### [What you are asked to do]
Please return, with nothing changed, the lines beginning with the one containing "Task: Undo the last editor action" and continuing through the one containing "tap(297, 103)".

### [Source data]

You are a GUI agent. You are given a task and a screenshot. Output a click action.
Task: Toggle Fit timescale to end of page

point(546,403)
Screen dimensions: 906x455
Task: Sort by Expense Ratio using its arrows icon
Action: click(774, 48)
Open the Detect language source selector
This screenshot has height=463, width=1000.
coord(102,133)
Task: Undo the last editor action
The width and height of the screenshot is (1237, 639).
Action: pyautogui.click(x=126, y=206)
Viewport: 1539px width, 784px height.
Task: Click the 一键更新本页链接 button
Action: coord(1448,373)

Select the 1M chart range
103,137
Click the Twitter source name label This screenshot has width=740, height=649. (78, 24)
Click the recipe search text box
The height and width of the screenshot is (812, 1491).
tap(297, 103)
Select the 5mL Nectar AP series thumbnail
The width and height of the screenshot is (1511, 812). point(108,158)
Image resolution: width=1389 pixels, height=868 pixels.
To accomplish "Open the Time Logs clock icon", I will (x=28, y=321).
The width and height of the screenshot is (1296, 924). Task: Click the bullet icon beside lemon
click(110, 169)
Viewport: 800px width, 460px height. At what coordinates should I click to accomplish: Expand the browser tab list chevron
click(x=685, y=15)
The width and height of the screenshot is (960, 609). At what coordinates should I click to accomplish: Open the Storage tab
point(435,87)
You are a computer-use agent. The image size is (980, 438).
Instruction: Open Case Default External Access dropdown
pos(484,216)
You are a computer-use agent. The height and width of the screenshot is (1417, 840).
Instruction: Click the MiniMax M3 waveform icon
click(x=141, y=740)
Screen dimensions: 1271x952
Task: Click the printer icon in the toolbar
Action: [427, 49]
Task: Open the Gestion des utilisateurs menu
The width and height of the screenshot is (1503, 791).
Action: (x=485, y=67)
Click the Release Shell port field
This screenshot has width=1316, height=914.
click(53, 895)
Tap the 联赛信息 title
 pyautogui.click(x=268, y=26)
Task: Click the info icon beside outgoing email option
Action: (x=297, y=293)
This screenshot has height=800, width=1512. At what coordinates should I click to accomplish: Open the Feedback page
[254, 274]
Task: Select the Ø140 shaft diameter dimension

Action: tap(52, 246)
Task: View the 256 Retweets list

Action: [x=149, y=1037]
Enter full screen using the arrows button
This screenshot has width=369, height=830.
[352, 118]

### [Reply to the exercise]
Task: Undo the last editor action
The width and height of the screenshot is (1237, 639).
Action: pyautogui.click(x=126, y=206)
Viewport: 1539px width, 784px height.
Task: Click the 一键更新本页链接 button
Action: coord(1448,373)

Select the 1M chart range
103,137
Click the Twitter source name label This screenshot has width=740, height=649. (78, 24)
Click the recipe search text box
The height and width of the screenshot is (812, 1491).
tap(297, 103)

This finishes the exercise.